On 08.07.26 18:48, Paul A Jungwirth wrote:
On Tue, Jul 7, 2026 at 7:07 PM Tom Lane <[email protected]> wrote:

Paul A Jungwirth <[email protected]> writes:
On Tue, Apr 21, 2026 at 8:24 AM Tom Lane <[email protected]> wrote:
Checking this at parse time is completely the wrong thing.
The view could have gained (or lost) triggers by the time
it's executed.

But INSTEAD OF triggers are selected in the rewriter, which uses the
same relcache snapshot as parse analysis. And a concurrent change
can't sneak in different triggers, because that causes a relcache
invalidation, so we redo the parse & rewrite phases.

You have forgotten about views and rewrite rules.  Those go to disk in
post-parser form, and will be rewritten only at execution sometime
later, *without* a re-parse.

Ah yes, thank you! I should have been able to work that out.

Here is another patch series.

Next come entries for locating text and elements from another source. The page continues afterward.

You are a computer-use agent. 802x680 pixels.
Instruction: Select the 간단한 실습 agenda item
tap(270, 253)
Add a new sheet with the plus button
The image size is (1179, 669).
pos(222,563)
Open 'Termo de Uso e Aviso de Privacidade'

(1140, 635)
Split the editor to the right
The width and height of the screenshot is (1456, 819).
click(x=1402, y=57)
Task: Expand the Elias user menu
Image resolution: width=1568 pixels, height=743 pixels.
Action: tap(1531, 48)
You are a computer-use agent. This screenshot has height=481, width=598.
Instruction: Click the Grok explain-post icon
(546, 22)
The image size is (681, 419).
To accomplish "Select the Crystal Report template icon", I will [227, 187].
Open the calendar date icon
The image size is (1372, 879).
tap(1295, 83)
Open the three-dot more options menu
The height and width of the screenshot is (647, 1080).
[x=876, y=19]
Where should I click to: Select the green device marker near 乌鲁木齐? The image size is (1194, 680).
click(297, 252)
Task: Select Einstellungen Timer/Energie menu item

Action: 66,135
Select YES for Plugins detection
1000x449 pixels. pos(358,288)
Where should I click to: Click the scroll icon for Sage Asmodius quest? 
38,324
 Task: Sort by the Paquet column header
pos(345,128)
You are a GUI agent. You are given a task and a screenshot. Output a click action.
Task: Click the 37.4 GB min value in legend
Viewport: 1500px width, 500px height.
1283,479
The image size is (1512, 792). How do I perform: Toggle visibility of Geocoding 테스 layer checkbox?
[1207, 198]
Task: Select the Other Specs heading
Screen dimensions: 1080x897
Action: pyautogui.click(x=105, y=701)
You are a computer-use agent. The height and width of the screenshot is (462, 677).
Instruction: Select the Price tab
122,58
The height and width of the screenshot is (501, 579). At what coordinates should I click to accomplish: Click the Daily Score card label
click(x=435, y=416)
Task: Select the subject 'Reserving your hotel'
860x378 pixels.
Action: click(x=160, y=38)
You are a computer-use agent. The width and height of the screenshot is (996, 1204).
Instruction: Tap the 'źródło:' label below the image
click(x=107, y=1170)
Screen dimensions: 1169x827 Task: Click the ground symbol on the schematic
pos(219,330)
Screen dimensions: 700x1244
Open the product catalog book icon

No code changes, but I inserted a new
patch with tests showing that parse-time checking crashes, but
rewrite-time and exec-time checking catches the forbidden statement.
So the series is:

v1: parse-time check, tests pass
v2: add tests that crash the server
v3: rewrite-time check: tests pass
v4: exec-time check: tests pass

What do you want to do with these? Here you list them as four different versions, but the attachments are four incremental patches of the same version. Do you propose to apply all of them?

It seems we definitely do want the exec-time check. And I can see maybe the parse-time check as an additional user-friendliness feature. But maybe we don't need to check three times?